[Saved entries]
########
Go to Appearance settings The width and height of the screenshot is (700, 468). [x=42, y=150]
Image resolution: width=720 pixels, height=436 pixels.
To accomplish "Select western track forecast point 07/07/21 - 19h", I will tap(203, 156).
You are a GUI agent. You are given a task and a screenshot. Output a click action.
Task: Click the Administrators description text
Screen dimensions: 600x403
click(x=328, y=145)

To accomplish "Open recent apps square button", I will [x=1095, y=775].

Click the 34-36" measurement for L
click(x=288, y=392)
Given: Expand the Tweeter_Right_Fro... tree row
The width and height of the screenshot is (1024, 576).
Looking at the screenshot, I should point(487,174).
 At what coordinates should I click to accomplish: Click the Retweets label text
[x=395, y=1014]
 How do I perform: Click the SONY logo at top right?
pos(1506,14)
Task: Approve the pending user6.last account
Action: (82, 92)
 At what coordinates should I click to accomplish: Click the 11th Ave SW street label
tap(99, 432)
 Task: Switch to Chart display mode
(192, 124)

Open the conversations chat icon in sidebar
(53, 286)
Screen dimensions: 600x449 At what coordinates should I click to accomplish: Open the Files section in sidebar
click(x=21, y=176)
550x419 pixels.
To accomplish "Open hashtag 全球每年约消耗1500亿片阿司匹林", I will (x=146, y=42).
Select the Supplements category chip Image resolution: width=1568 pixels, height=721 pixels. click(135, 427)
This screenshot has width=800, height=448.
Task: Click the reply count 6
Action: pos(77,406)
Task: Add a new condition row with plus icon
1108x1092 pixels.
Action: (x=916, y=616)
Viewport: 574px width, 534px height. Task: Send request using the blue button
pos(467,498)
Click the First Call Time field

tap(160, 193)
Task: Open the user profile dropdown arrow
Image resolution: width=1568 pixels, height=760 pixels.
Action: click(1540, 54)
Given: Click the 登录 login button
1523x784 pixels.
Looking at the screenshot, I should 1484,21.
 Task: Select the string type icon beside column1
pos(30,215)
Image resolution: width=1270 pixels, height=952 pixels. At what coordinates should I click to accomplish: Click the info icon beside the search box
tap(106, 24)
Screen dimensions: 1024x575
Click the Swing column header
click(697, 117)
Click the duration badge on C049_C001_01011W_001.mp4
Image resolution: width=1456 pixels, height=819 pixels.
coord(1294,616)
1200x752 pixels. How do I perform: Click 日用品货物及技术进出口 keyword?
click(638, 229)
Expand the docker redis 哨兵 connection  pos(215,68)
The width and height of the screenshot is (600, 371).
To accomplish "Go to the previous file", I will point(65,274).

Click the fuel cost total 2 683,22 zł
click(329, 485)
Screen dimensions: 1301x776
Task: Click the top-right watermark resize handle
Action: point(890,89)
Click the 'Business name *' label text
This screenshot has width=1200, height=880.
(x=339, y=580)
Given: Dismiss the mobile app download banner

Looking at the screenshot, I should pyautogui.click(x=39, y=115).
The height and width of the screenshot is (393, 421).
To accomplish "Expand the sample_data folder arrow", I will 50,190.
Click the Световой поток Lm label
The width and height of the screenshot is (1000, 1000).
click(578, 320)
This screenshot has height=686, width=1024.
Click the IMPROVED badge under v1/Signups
########
Exercise goal
Can you pull every line out of the records above and reproduce each one unchanged?

Answer below
Go to Appearance settings The width and height of the screenshot is (700, 468). [x=42, y=150]
Image resolution: width=720 pixels, height=436 pixels.
To accomplish "Select western track forecast point 07/07/21 - 19h", I will tap(203, 156).
You are a GUI agent. You are given a task and a screenshot. Output a click action.
Task: Click the Administrators description text
Screen dimensions: 600x403
click(x=328, y=145)

To accomplish "Open recent apps square button", I will [x=1095, y=775].

Click the 34-36" measurement for L
click(x=288, y=392)
Given: Expand the Tweeter_Right_Fro... tree row
The width and height of the screenshot is (1024, 576).
Looking at the screenshot, I should point(487,174).
 At what coordinates should I click to accomplish: Click the Retweets label text
[x=395, y=1014]
 How do I perform: Click the SONY logo at top right?
pos(1506,14)
Task: Approve the pending user6.last account
Action: (82, 92)
 At what coordinates should I click to accomplish: Click the 11th Ave SW street label
tap(99, 432)
 Task: Switch to Chart display mode
(192, 124)

Open the conversations chat icon in sidebar
(53, 286)
Screen dimensions: 600x449 At what coordinates should I click to accomplish: Open the Files section in sidebar
click(x=21, y=176)
550x419 pixels.
To accomplish "Open hashtag 全球每年约消耗1500亿片阿司匹林", I will (x=146, y=42).
Select the Supplements category chip Image resolution: width=1568 pixels, height=721 pixels. click(135, 427)
This screenshot has width=800, height=448.
Task: Click the reply count 6
Action: pos(77,406)
Task: Add a new condition row with plus icon
1108x1092 pixels.
Action: (x=916, y=616)
Viewport: 574px width, 534px height. Task: Send request using the blue button
pos(467,498)
Click the First Call Time field

tap(160, 193)
Task: Open the user profile dropdown arrow
Image resolution: width=1568 pixels, height=760 pixels.
Action: click(1540, 54)
Given: Click the 登录 login button
1523x784 pixels.
Looking at the screenshot, I should 1484,21.
 Task: Select the string type icon beside column1
pos(30,215)
Image resolution: width=1270 pixels, height=952 pixels. At what coordinates should I click to accomplish: Click the info icon beside the search box
tap(106, 24)
Screen dimensions: 1024x575
Click the Swing column header
click(697, 117)
Click the duration badge on C049_C001_01011W_001.mp4
Image resolution: width=1456 pixels, height=819 pixels.
coord(1294,616)
1200x752 pixels. How do I perform: Click 日用品货物及技术进出口 keyword?
click(638, 229)
Expand the docker redis 哨兵 connection  pos(215,68)
The width and height of the screenshot is (600, 371).
To accomplish "Go to the previous file", I will point(65,274).

Click the fuel cost total 2 683,22 zł
click(329, 485)
Screen dimensions: 1301x776
Task: Click the top-right watermark resize handle
Action: point(890,89)
Click the 'Business name *' label text
This screenshot has width=1200, height=880.
(x=339, y=580)
Given: Dismiss the mobile app download banner

Looking at the screenshot, I should pyautogui.click(x=39, y=115).
The height and width of the screenshot is (393, 421).
To accomplish "Expand the sample_data folder arrow", I will 50,190.
Click the Световой поток Lm label
The width and height of the screenshot is (1000, 1000).
click(578, 320)
This screenshot has height=686, width=1024.
Click the IMPROVED badge under v1/Signups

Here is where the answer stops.